Figure 3 shows the comparison between the SUVr (t* = 40 min) and RP intercept b′ images for the same subject. The b′ image was closely equivalent to the SUVr image with an excellent fitting by the identity line. The linear correlation was statistically significant with a high correlation coefficient R (close to 1) and a minimal P value (<0.0001).

FIGURE 3.
FIGURE 3.

Demonstration of equivalence between SUVr (t* = 40 min) and RP intercept b′ in cancer patient (genitourinary cancer patient 3). From left to right: total-body SUVr image; total-body b′ image; correlation plot of all image voxels. Fitting line was almost identical to identity line. RMSE = root mean square error.

Tests on other subjects also showed similar results. These data together verified the theoretic relationships of the RP slope Ki′ and intercept b′ with respect to the standard Patlak slope and SUVr, respectively.

Comparison of RP Ki′ with SUV for Lesion Contrast and Myocardial Visualization

Figure 4A shows the image comparison between SUV, Ki, and Ki′ for a cancer patient. A follow-up contrast CT image was included to confirm a lung metastasis indicated by the arrow. The lesions were clearly identified in both Ki and Ki′ images, whereas the signal was much weaker in the SUV image. The Ki′ image showed a lesion-to-liver contrast of 2.5, which is the same as Ki provided but much higher than the 0.59 provided by the SUV image.

FIGURE 4.
FIGURE 4.

(A) Image comparison of lesion contrast between SUV, Ki, and Ki′ for cancer patient (genitourinary cancer patient 7). Fused images with CT are shown in transverse and coronal planes. Arrow points to lung metastasis as confirmed by follow-up contrast CT. (B) Boxplot comparison of lesion-to-liver CR for all 26 lesions for SUV, Ki, and Ki′. Paired lines, P values of paired t test (PT), and Wilcoxon signed-rank test (PW) are included. (C) Bar plot of percentage difference of CR between Ki′ and SUV for each lesion. Note that CR difference between Ki′ and Ki is zero for each lesion and not shown.
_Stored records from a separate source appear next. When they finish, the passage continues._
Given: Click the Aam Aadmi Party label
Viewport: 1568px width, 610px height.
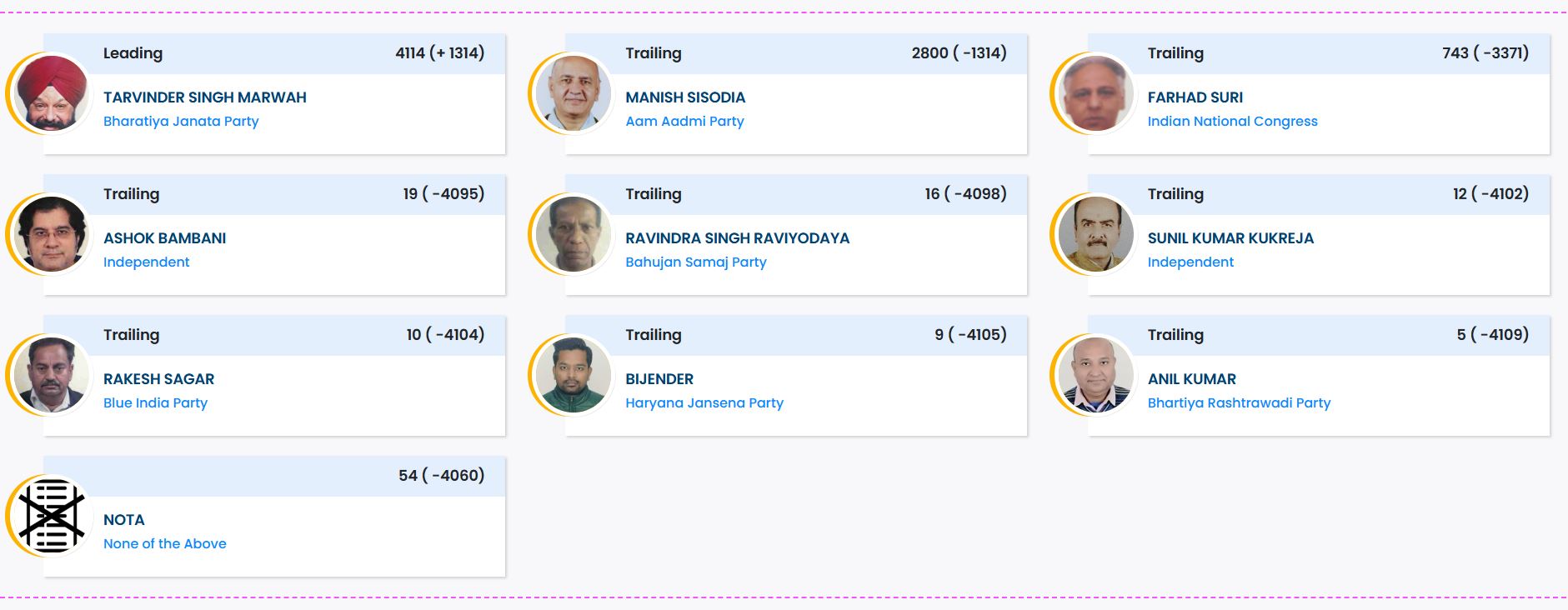Looking at the screenshot, I should [x=684, y=122].
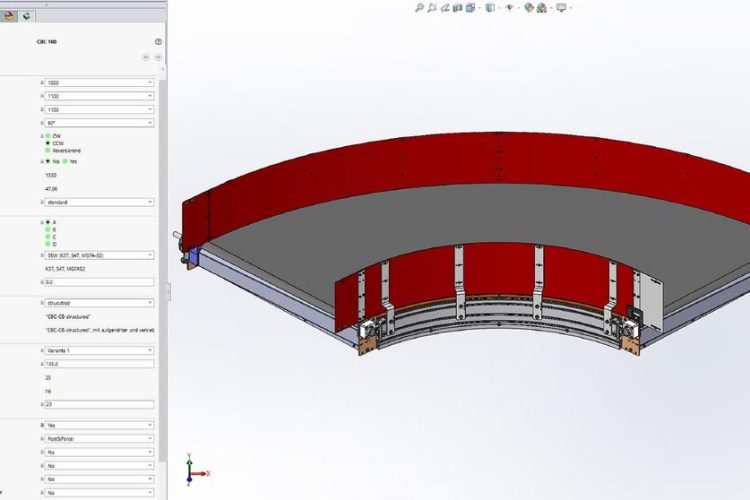This screenshot has width=750, height=500.
Task: Click the Zoom to Fit icon
Action: coord(420,8)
HU = Hounsfield unit.

Figure 4B further shows a group comparison of the lesion-to-liver CR of all 26 lesions in the 10 cancer patients. Ki′ had a nearly 4-fold higher lesion contrast than SUV, with a median value of 4.85 versus 1.22. As indicated by the horizontal paired lines, Ki and Ki′ had exactly the same contrast results because the global scaling effect does not change the contrast.

The CR difference between Ki′ and SUV for each individual lesion is further shown in Figure 4C. In 25 of the 26 lesions, the Ki′ demonstrated a higher contrast, whereas the remaining one showed a slightly lower contrast than did the SUV.

The top row of Figure 5 shows the SUV images of 3 cancer patients with a view of the heart region. The following 2 rows show their corresponding standard Patlak Ki and RP Ki′ images. Even though with different intensity ranges, both Ki and Ki′ images demonstrated a clear visualization of the myocardium (especially for the left ventricular myocardium), whereas the SUV images could not. This result suggests that RP parametric imaging can visualize and potentially characterize the myocardium in cancer patients.

FIGURE 5.
FIGURE 5.

Comparison of parametric images with SUV images to visualize myocardium in 3 cancer patients (genitourinary cancer patients 1, 4, and 7). From top to bottom: SUV, standard Patlak Ki, and RP Ki′ images. All images were superimposed on CT. Arrows point to myocardium regions.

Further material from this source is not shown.